Christmas and New Year's may be over, but don't despair — the next public holiday is only a month away. Here to help is The Moscow Times, with a rundown of Russia's major public holidays and ideas on how to make the most of your vacation time.
1. Defender of the Fatherland Day on Monday, Feb. 23
The History: The holiday formerly known as Red Army Day was originally established during the Soviet Union as a celebration in honor of army veterans. Now it is known unofficially as "men's day," a rather more low-key analog to Women's Day in March.
Extend the Holiday: If you take an extra day off on Friday or Tuesday, you can turn this holiday into a four-day weekend.
2. International Women's Day on Monday, March 9
The actual holiday, March 8, falls on a Sunday this year, so the Russian authorities kindly made Monday a public holiday instead.

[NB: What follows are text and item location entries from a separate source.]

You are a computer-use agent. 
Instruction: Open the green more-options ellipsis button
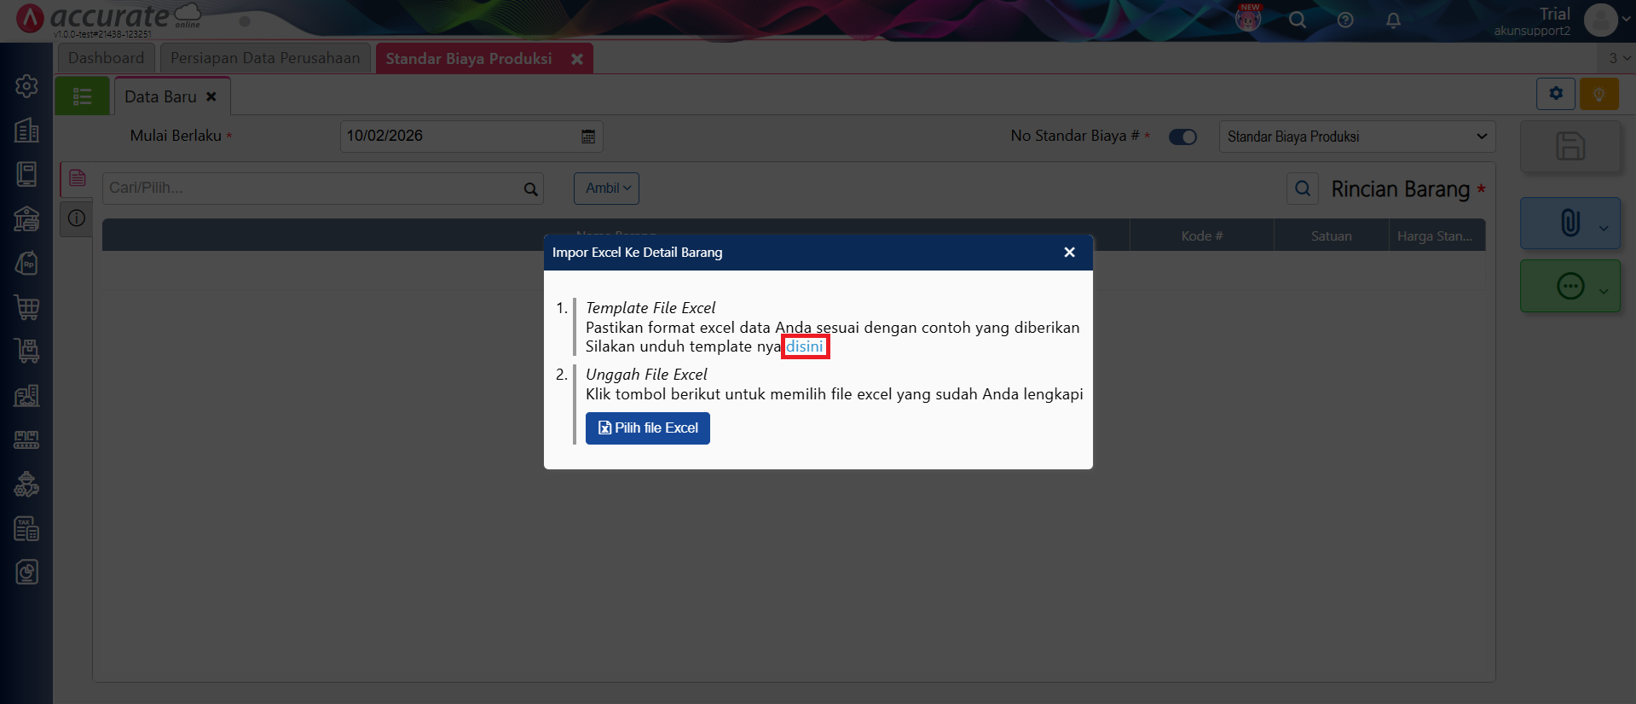1570,287
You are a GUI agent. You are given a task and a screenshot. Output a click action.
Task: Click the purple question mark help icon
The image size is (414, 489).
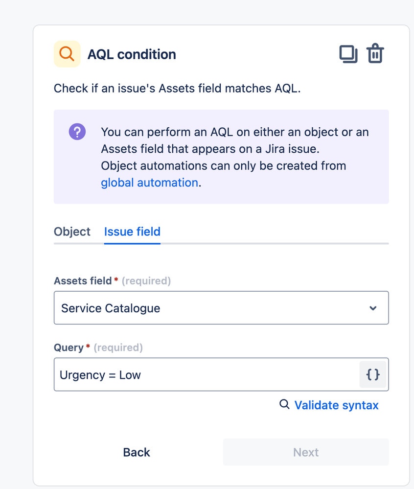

The History: Women's Day, which is meant to commemorate women's struggle for emancipation, is one of Russia's biggest holidays. Giving gifts, flowers and chocolate to wives, girlfriends, female teachers and coworkers is practically mandatory.
Extend the Holiday: The public holiday falls on a Monday this year, offering a pleasant three-day weekend that is easily extended by taking Friday or Tuesday off as well.
Hint: This is the last public holiday before the coveted May holidays. Plane tickets will be cheaper than in May, and the roads less crowded.
3. The May Holidays on May 1, 4, 11 (Friday, Monday and the following Monday)
The History: The May holidays comprise the Day of Spring and Labor — Russia's labor day — and Victory Day on Saturday, May 9, which commemorates the Soviet Union's victory over Nazi Germany in World War II.
Extend the Holiday: Take the four days off between May 5 and 8, and you will get an impressive 11 days of vacation time. But be sure to claim these days early — your coworkers will be thinking the exact same thing.
4. Russia Day on Friday, June 12
The History: Russia Day celebrates the day in 1990 when Russia was officially declared a sovereign state within the former Soviet Union. Many Russians have ambivalent feelings towards this moment in history, as it heralded the impending collapse of the Soviet state.
Extend the Holiday: Russia Day is, incredibly, the last public holiday until Nov. 4. Be sure to relish it! In fact, taking the four days between June 9 and 12 off is not a bad idea, as it will give you nine days of vacation time right at the beginning of summer.
5. National Unity Day on Wednesday, Nov. 4
The History: One of Russia's newest holidays, National Unity Day marks the end of Russia's "Time of Troubles," a period of famine, political tumult and Polish-Lithuanian occupation in the early 17th century.
Extend the Holiday: National Unity Day is perfectly poised in the middle of the week. Taking the two days on either side of this holiday off will give you a splendid five-day weekend.